··· TEXT BLOCK


Notes

p. 72 Bradley died on 7 August 1940 is buried in the Military Cemetery at Longueval.

p. 75 Cousin’s view of the bridge incident in in On Active Service, p. 8. Alan Orme’s version is in ‘Some Experiences of War’ (NCA DDSF/3/12), p. 2–3, also in More Sherwood Forester Memories, p. 21; and IWM Tape #21600, Reel 3. In the first of these, though not in the others, Orme specifically says that the incident took place at Teteghem. However, some details in his account cannot apply to that location, for example that thousands of civilian refugees were crossing the bridges, that it took several days to reach the coast, and that Cresswick had been given a list of towns to retreat through back to Dunkirk. Teteghem is only 4 miles from Dunkirk, well within the military perimeter. It seems possible that Orme has conflated memories of the retreat with memories of the bridge incident. The important fact is that there are two very different perspectives of the event.

······
··· RECORDED INFORMATION

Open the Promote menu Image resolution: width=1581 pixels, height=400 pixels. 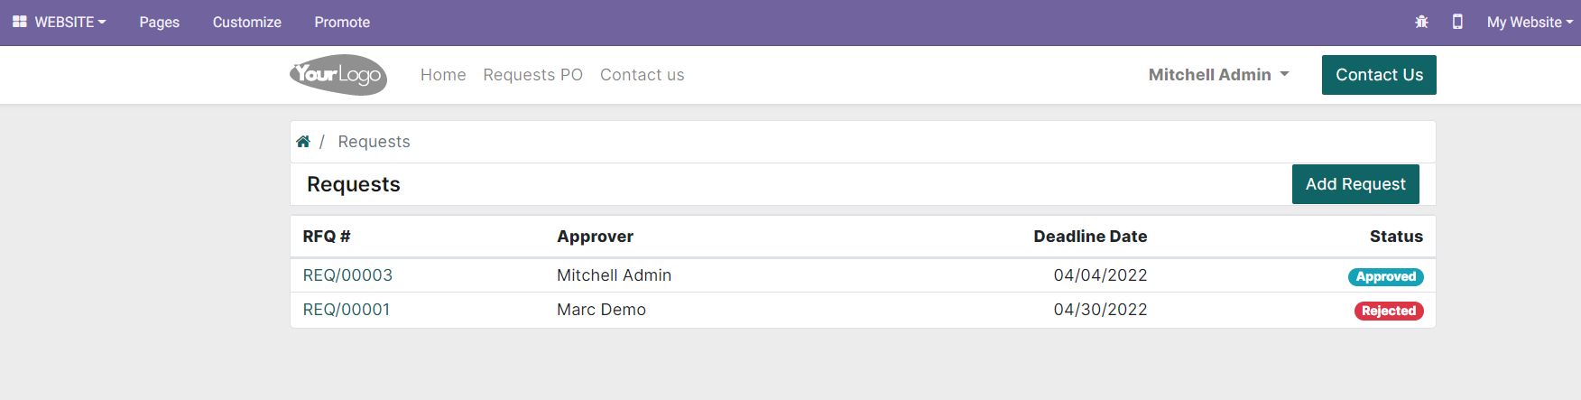coord(342,22)
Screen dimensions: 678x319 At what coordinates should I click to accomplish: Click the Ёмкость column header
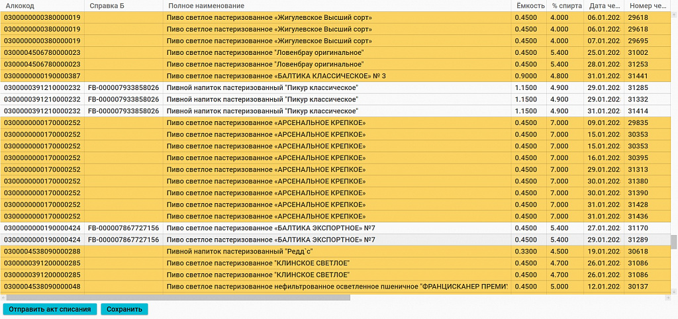pos(530,5)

······

PROBLEM STATEMENT:
Please write out the Notes text above in full, word for word.

RESPONSE BELOW:

Notes

p. 72 Bradley died on 7 August 1940 is buried in the Military Cemetery at Longueval.

p. 75 Cousin’s view of the bridge incident in in On Active Service, p. 8. Alan Orme’s version is in ‘Some Experiences of War’ (NCA DDSF/3/12), p. 2–3, also in More Sherwood Forester Memories, p. 21; and IWM Tape #21600, Reel 3. In the first of these, though not in the others, Orme specifically says that the incident took place at Teteghem. However, some details in his account cannot apply to that location, for example that thousands of civilian refugees were crossing the bridges, that it took several days to reach the coast, and that Cresswick had been given a list of towns to retreat through back to Dunkirk. Teteghem is only 4 miles from Dunkirk, well within the military perimeter. It seems possible that Orme has conflated memories of the retreat with memories of the bridge incident. The important fact is that there are two very different perspectives of the event.